1. Tesla’s “What If?” Moment: $5 Billion of Lost Opportunity
Tesla’s decision to offload 75% of its Bitcoin in mid‑2022 crystallized a strategic trade‑off between liquidity needs and long‑term upside. In early February 2021, CEO Elon Musk announced a $1.5 billion purchase of Bitcoin, driving the price surge that followed. By Q2 2022, amid mounting macroeconomic pressures, Tesla sold roughly $936 million worth of Bitcoin—locking in $284 million of gains—even as Bitcoin had plunged below $20,000.
However, Bitcoin’s rally to approximately $119,000 by July 2025 means those divested coins would now be valued around $5 billion, more than five times the sale proceeds.
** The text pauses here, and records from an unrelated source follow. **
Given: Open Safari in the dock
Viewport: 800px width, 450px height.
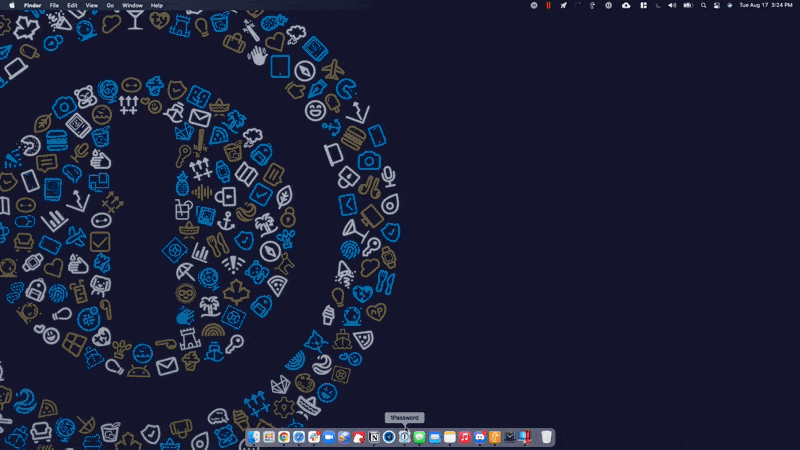Looking at the screenshot, I should coord(299,437).
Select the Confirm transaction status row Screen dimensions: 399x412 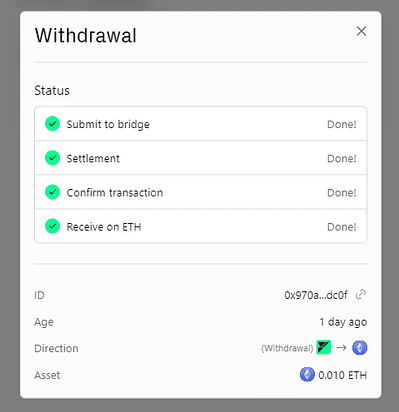pos(201,192)
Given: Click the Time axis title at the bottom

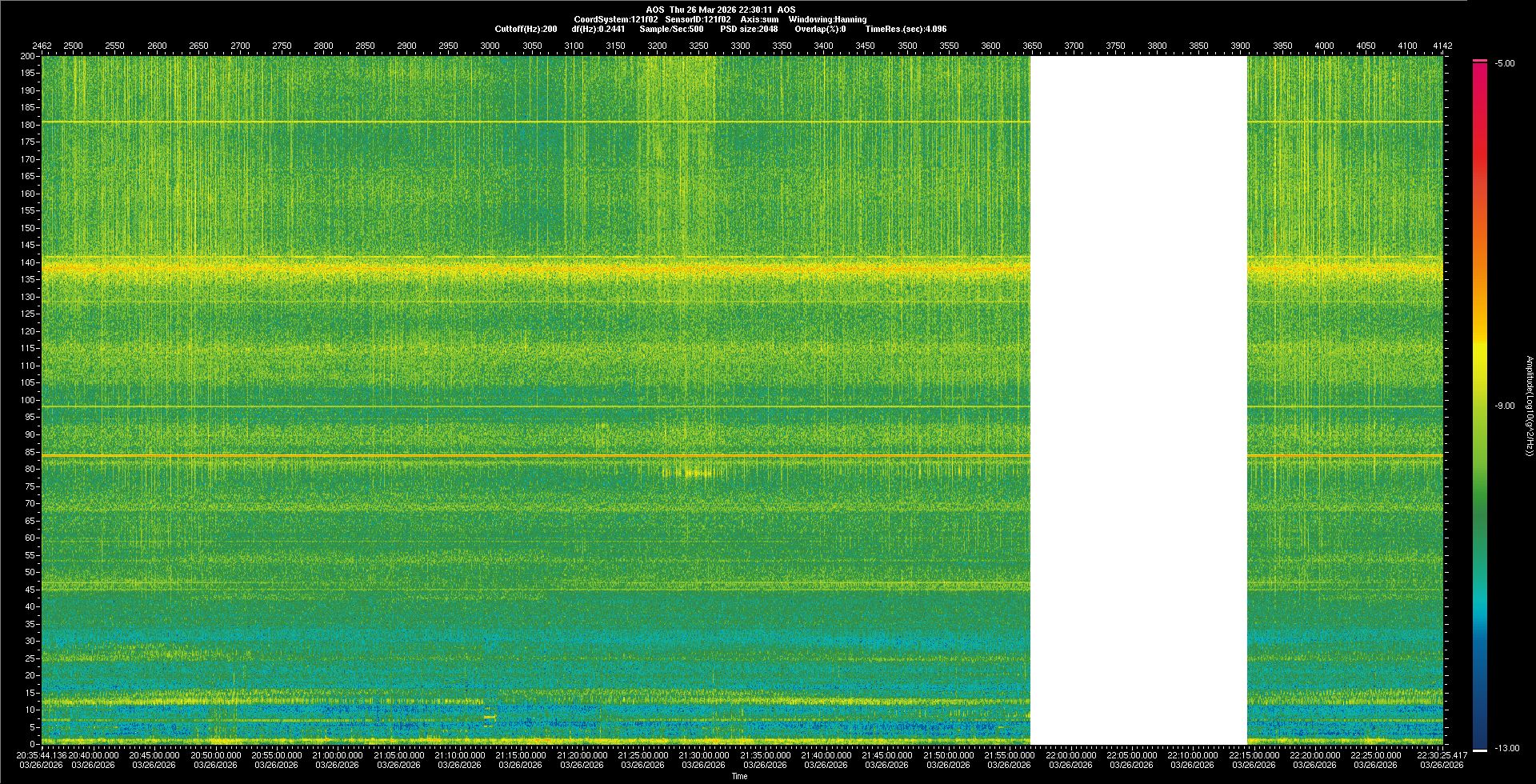Looking at the screenshot, I should click(739, 776).
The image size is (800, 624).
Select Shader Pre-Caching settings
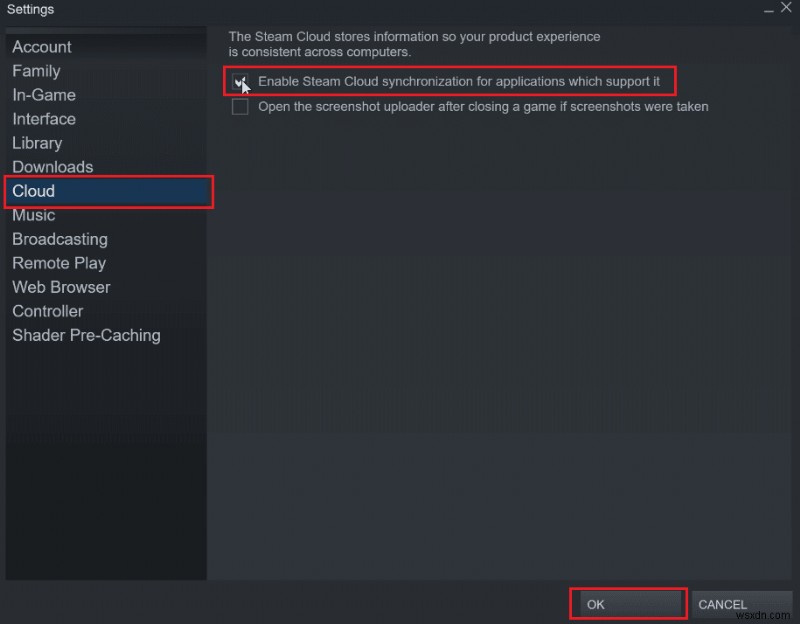(x=86, y=335)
This “what if” scenario underscores the difficulty corporate treasuries face when balancing volatility risk and potential upside. While Tesla’s sale bolstered short‑term earnings—contributing to a Q2 net income of $1.17 billion—it also meant forfeiting a strategic asset that could have significantly strengthened its balance sheet and bolstered shareholder value over the long run.
Figure 1: Bitcoin Price Trend (February 2021–July 2025)
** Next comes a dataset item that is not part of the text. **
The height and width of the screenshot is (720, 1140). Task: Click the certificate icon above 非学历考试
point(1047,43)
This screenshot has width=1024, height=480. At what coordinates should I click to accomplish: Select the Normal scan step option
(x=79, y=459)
2. MicroStrategy’s Unwavering Bet: From $9.45 Billion to $71 Billion
Under Michael Saylor’s leadership, MicroStrategy has transformed from a software firm into Bitcoin’s largest corporate treasurer. Between August and September 2023 alone, the company purchased $1.11 billion of Bitcoin, lifting its holdings to ~$9.45 billion. Fast‑forward to July 27, 2025, and MicroStrategy holds approximately 608,000 BTC, with a market value near $71 billion.
This accumulation strategy—financed through preferred‑stock issuances and convertible debt—anchors MicroStrategy’s corporate identity to Bitcoin’s trajectory. The firm’s fourth and largest preferred‑stock offering in 2025 raised $2.5 billion, explicitly to fund further Bitcoin purchases at a 10% initial dividend yield. By positioning its preferred shares as a “Bitcoin‑backed” alternative to short‑duration treasuries, the company has introduced a novel institutional playbook: use traditional capital markets methods to turbocharge digital‑asset exposure.
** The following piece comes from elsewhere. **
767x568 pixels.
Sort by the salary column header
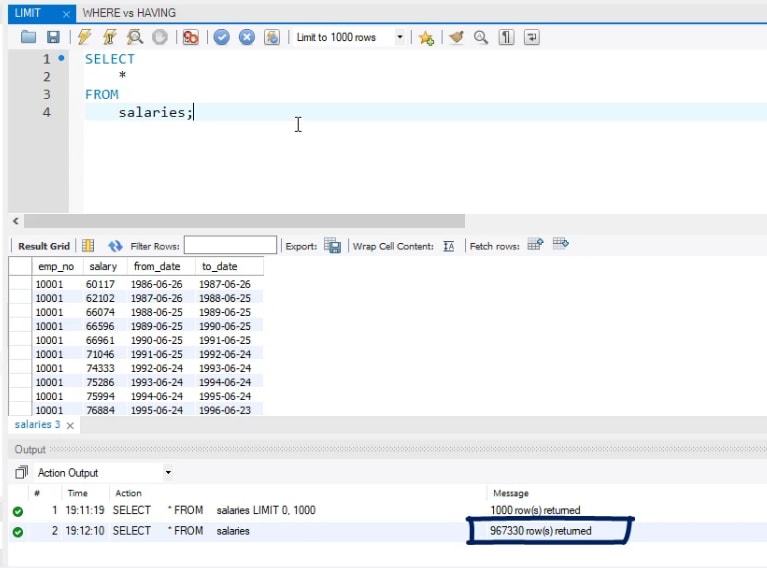pyautogui.click(x=103, y=266)
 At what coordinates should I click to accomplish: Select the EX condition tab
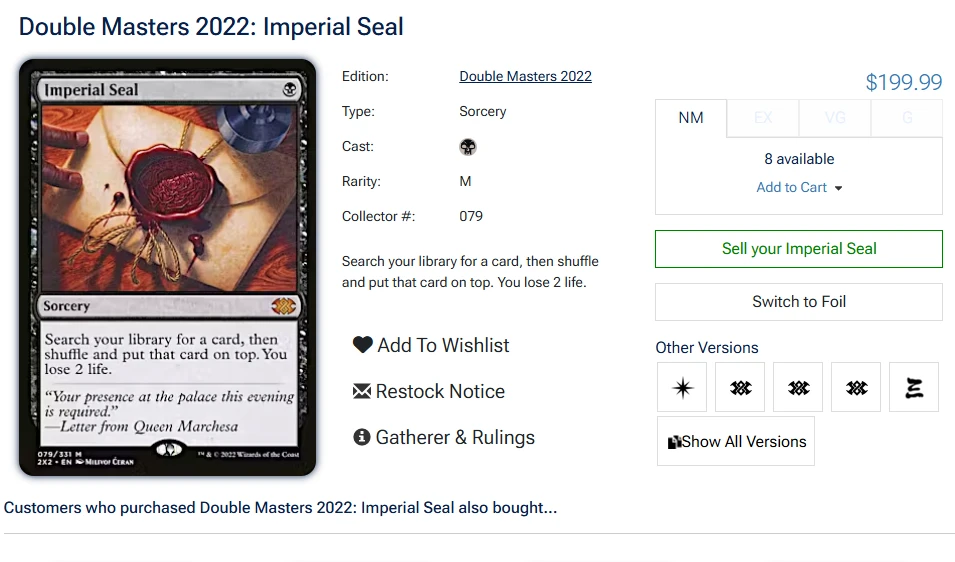click(x=763, y=118)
Figure 2: MicroStrategy Bitcoin Holdings Market Value (September 2020–July 2025)

3. “Paper Bitcoin” Pitfalls: Robert Kiyosaki’s ETF Alert
Renowned author Robert Kiyosaki, famous for Rich Dad Poor Dad, has issued a stark warning: Bitcoin ETFs are “paper Bitcoin” that expose investors to indirect ownership risks. While spot‑Bitcoin ETFs lower entry barriers—eliminating self‑custody complexities and regulatory hurdles—they sever the direct link between investor and asset, introducing counterparty and custody risks that pure coin holders avoid.
Kiyosaki argues that if an ETF issuer faces insolvency or regulatory action, ETF holders could find themselves unprotected despite ETF products claiming to hold real Bitcoin. He labels these products akin to “banksters’ traps” and urges investors to hold “real” coins in personal wallets. His perspective aligns with a broader narrative: as institutional flows enhance liquidity and adoption, they also erect new layers of complexity and potential fragility in the Bitcoin ecosystem.
Conclusion
Tesla’s early exit from Bitcoin illustrates the tension between near‑term corporate priorities and long‑term value capture in a volatile asset. MicroStrategy’s aggressive accumulation highlights the power of institutional conviction to influence market supply and price dynamics. Meanwhile, Robert Kiyosaki’s critique of Bitcoin ETFs reminds investors that ease of access can carry unseen risks. For crypto enthusiasts seeking new assets and higher yields, the evolving interplay between corporate strategies, institutional balance sheets, and retail instruments presents both opportunities and cautionary tales. Ultimately, thorough due diligence—balancing direct ownership, counterparty exposure, and strategic timing—remains essential in navigating the next chapter of Bitcoin’s ascent.